News Briefs I
India Challenges Great Powers Over Nuclear Test-Ban PactLos Angeles Times
NEW DELHI, India
Last week, India showed it could say "No" to the great powers.
After the United States and the four other avowed nuclear-weapons nations declined to bind themselves to a timetable for liquidating their arsenals, India effectively vetoed the global nuclear test-ban pact being negotiated in Geneva by refusing to sign it.
International criticism was immediate, but the Indian government has vowed not to budge. "There is no question of a change in our position even if we get isolated," Prime Minister H.D. Deve Gowda said.
For frustrated U.S. disarmament ambassador Stephen J. Ledogar, the Indian position smacked of insincerity. "The real reason is that the current government in New Delhi wants to maintain the Indian nuclear weapon option," he charged.
That is true, Indian security experts acknowledged in interviews. Their country, they contend, is in a unique predicament. China, a known nuclear power, and Pakistan, like India a "threshold" state that may already have nuclear bombs, are its immediate neighbors, and India has fought wars with both.
By agreeing to the Comprehensive Test Ban Treaty negotiated during the past 2 years, the Indian specialists maintain, India would be handcuffing its defense options.
Clinton Reveals Aspirations Of Greatness in Second Term
President Clinton will spend the next 72 days seeking the blessing of voters and, if he is successful, he will spend the next four years seeking the blessing of history.

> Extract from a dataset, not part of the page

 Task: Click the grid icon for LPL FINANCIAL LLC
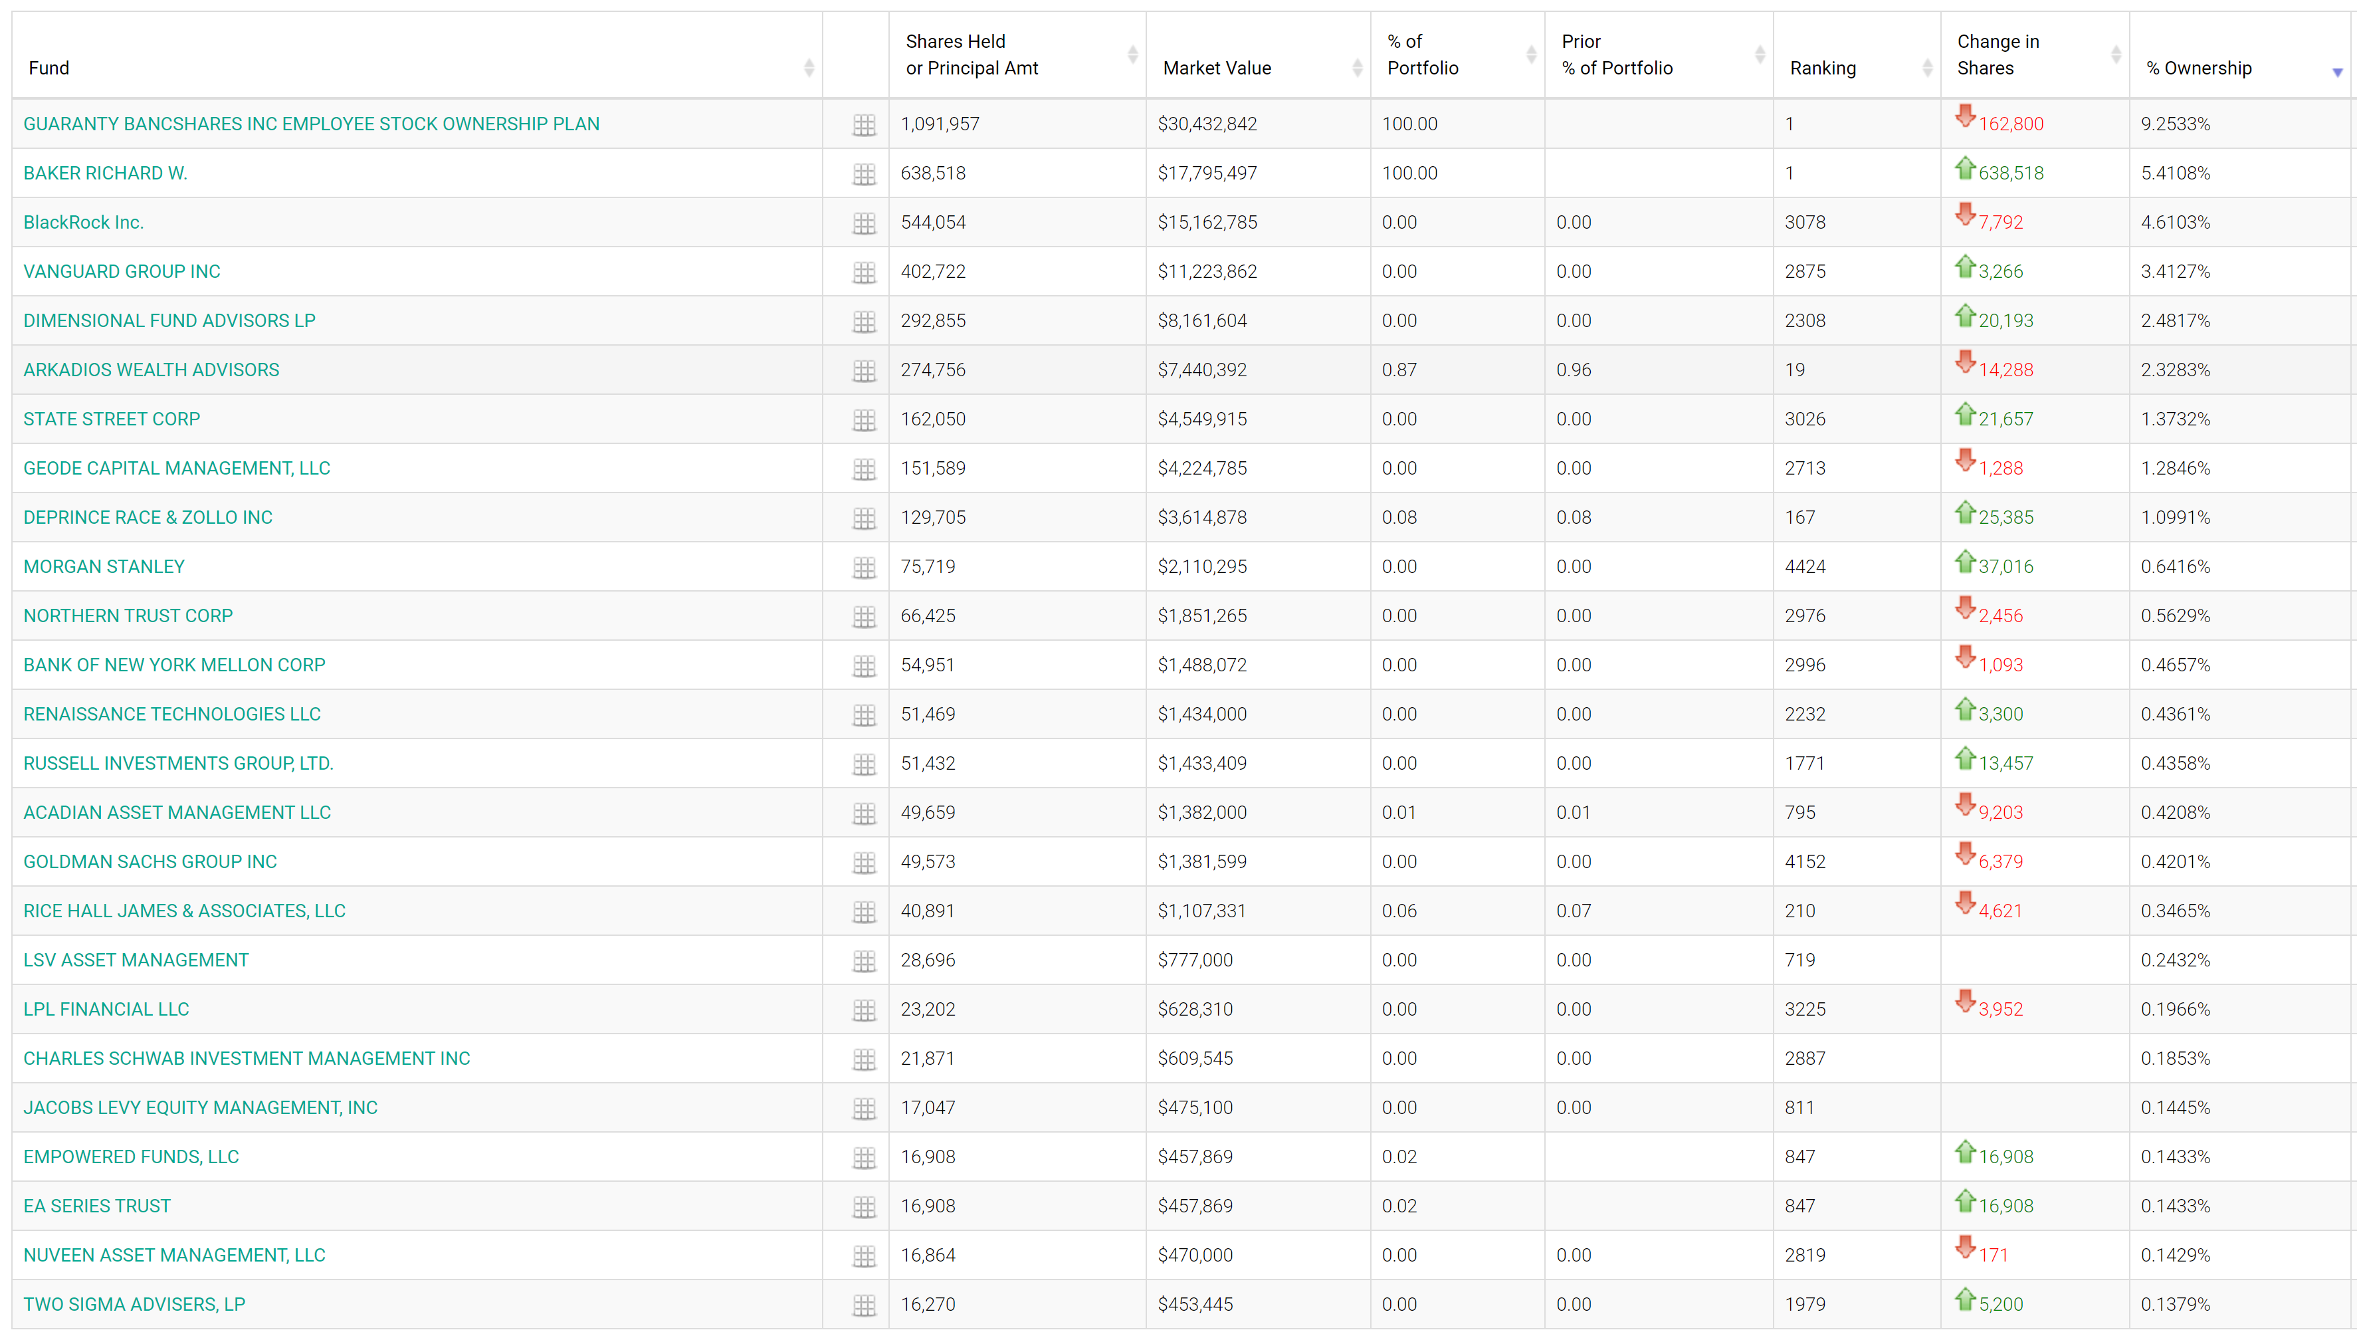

Clinton is a politician who has wanted since he was a young man not merely to win the presidency but to join the small company of large presidents, to be one of those rare leaders who stamp an imprint deep on an era. But he has failed in his first four years when he tried to sponsor large changes, and succeeded when he has stood in opposition to the Republicans and offered a more modest and incremental agenda.

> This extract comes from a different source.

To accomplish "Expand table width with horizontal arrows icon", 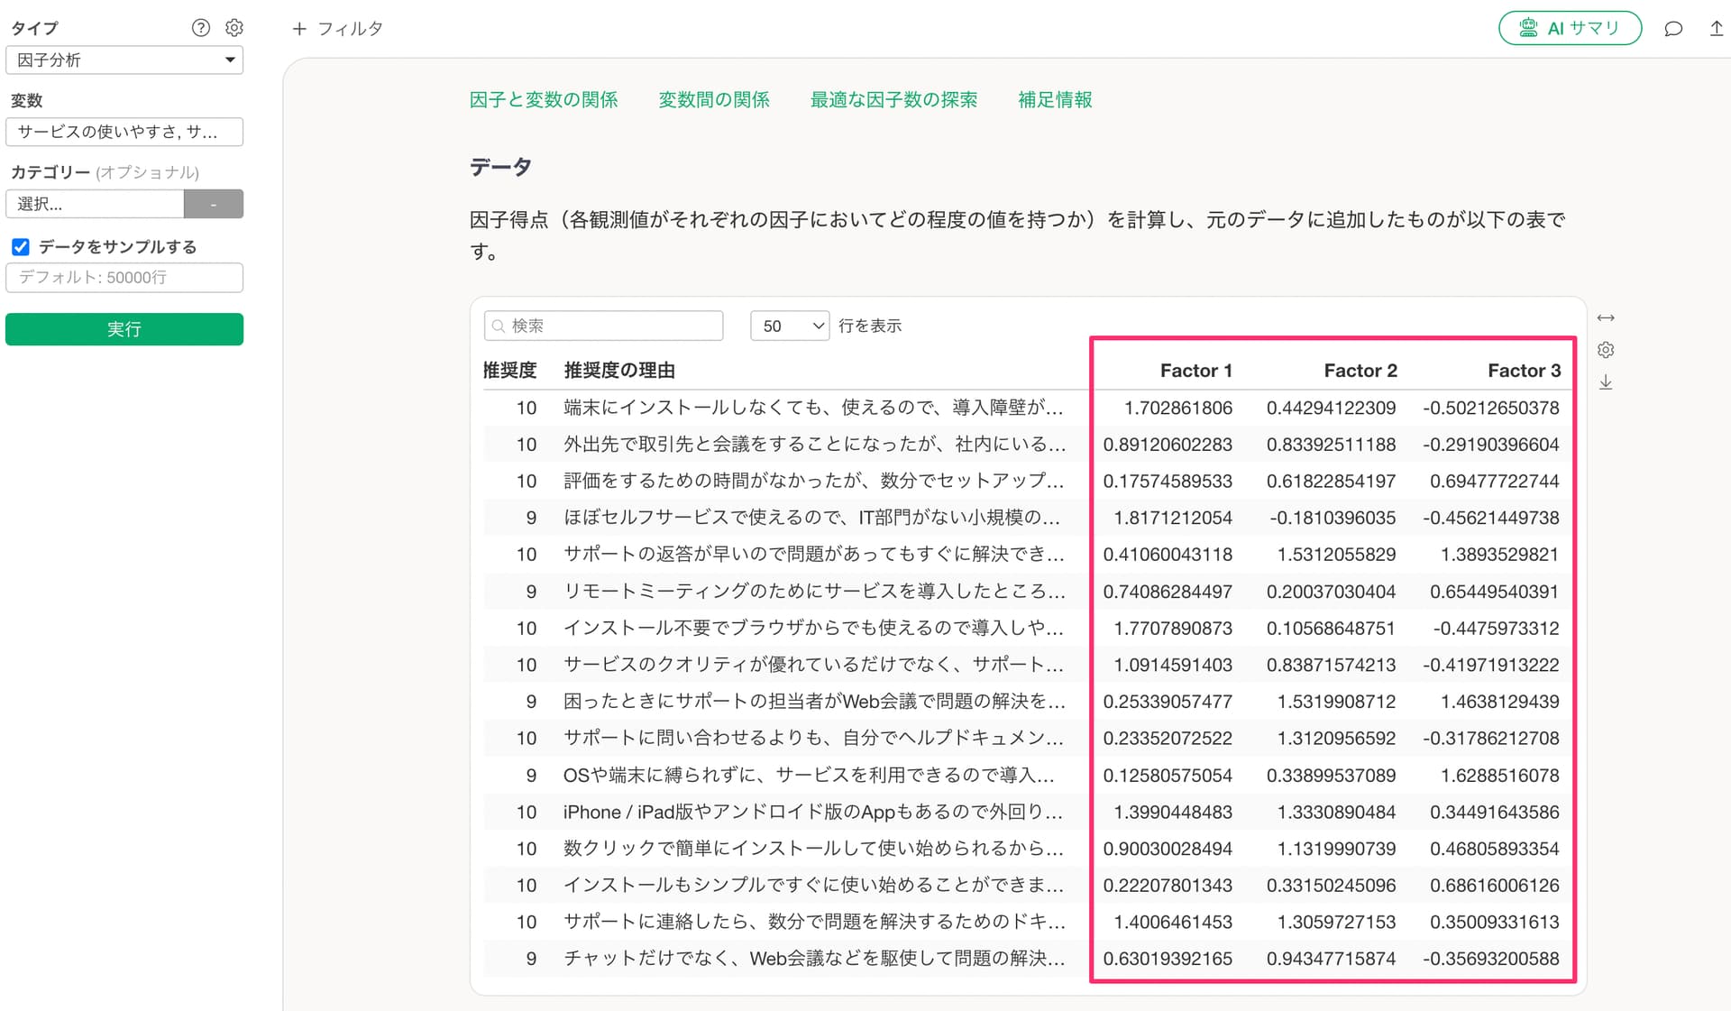I will coord(1606,317).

His methods in the past two years have produced an impressive political comeback but, in the eyes of presidential scholars and many of his contemporaries in government, they have yet to yield a presidency that will echo through time. And the reality of recent decades is that second terms are rarely more successful than first terms, and are often dramatically less so.
Health Officials Worry Over Effects of Welfare Reform BillLos Angeles Times
The welfare reform signed by President Clinton Thursday might achieve its objective of prodding millions of Americans to get productive jobs but some public health officials are expressing the fear that it could cause many to simply get sick.
And the poor, they said, might not get sick alone.
As legal immigrants lose access to Medicaid and families run up against a new five-year limit on cash benefits, these health experts anticipate a resurgence of tuberculosis and sexually transmitted diseases not likely to confine themselves to low-income neighborhoods. Over time, they foresee a rising infant mortality rate and a gradual lowering of life expectancy for many Americans, not just those on welfare.
"Sooner or later, we will find ourselves with housekeepers who are tubercular, workers dying of infectious illnesses. No matter how much we create isolated enclaves, we depend on people who live in poor communities to make our clothes, package our food, work at our McDonald's," said David Rosner, professor of history and public health at City University of New York.